The inevitable question is whether behaviour change apps could be used in clinical trials – or even put through clinical trials themselves – but Turgiss points to several roadbumps that are currently making this difficult.

“One is that we like to fix the product if we need to, whereas researchers want it to stay the same for the duration of the trial. But that could take three years, and we’ll have learnt so much in that time.

“Another aspect is that clinical trial controls are so heavy that it often doesn’t at all mirror what happens when you get it out in the real world. You’re learning in a very perfect environment, which makes it a challenge, then, to say it works. But very different things can happen when you put it out into the real world. We might have missed all of that learning by keeping it in a trial.

“The third problem is it’s just really slow to get the information.”

Apps are also more prone than drugs to having dramatically different efficacy in different sub-populations.

“If it doesn’t work for 70% of the population it might still be a perfect fit for the other 30%,” Turgiss says. “Let’s not throw out the whole platform. Let’s iterate on it now using these methods and see what we can do to now start using the same platform, same application, to offer a different experience. This is adaptive technology that we’re on the verge of. We can make it work for a different population.”

This is obviously a very different way of looking at things from a regulatory perspective, but Turgiss says regulators are “really trying” to get a handle on it.
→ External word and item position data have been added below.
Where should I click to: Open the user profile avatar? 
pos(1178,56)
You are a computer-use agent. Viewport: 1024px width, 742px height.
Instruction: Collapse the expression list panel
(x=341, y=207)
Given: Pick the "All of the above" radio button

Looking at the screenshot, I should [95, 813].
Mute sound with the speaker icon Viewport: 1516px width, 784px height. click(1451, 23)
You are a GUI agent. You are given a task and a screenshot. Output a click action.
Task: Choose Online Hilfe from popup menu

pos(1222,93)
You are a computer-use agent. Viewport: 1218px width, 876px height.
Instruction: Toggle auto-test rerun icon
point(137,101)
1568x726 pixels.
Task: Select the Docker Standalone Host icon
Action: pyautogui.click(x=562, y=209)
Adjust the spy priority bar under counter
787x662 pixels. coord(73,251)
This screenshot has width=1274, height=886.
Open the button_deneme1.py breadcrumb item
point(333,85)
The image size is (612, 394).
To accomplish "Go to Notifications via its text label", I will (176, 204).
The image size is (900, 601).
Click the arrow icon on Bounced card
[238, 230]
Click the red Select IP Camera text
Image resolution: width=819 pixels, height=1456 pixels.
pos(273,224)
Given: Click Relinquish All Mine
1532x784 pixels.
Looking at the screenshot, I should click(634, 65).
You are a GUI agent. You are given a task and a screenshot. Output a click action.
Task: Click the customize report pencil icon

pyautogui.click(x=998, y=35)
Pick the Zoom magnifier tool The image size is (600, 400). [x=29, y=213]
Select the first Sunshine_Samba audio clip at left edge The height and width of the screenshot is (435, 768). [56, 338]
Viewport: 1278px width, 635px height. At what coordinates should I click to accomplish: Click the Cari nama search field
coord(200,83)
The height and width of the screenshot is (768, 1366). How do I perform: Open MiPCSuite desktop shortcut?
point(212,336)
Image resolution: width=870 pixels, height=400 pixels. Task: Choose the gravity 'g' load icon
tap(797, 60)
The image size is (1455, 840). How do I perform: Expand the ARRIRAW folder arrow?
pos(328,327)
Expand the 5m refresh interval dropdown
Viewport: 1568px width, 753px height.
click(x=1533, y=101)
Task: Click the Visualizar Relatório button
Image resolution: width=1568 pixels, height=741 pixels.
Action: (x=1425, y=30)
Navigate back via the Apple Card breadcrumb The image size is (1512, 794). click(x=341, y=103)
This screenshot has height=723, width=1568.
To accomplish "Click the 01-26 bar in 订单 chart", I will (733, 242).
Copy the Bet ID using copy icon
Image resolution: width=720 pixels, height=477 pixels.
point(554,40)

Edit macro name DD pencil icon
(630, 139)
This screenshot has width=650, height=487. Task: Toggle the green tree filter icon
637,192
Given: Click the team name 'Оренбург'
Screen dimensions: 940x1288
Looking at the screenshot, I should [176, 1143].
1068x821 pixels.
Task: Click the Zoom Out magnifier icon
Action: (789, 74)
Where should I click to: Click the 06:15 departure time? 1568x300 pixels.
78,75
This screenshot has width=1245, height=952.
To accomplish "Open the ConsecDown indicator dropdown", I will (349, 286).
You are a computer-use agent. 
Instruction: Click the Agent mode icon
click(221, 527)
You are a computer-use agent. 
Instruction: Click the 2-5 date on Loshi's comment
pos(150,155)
“The industry is very aware that technology is coming to change everything. Regulators really want to figure it out, and they’re very motivated to do so. Different types of processes will need to be created. It’s good to see that they’re not trying to do it by themselves – they’re asking the industry for advice, they’re using experts, and so I think they see that they need to evolve.”

She adds: “I’m interested to hear that the giants in the industry who have been here such a long time are feeling a little bit dismayed by the state of where we are today. But I am very encouraged by some of the new entrants into the space that are very excited about where the possibilities are, and how we make this transition and transformation happen. That’s the side I’m sitting on – this is absolutely possible, and the work is already underway. It’s not a pipe dream, it’s reality. It’s something that can really make some headway with patients.”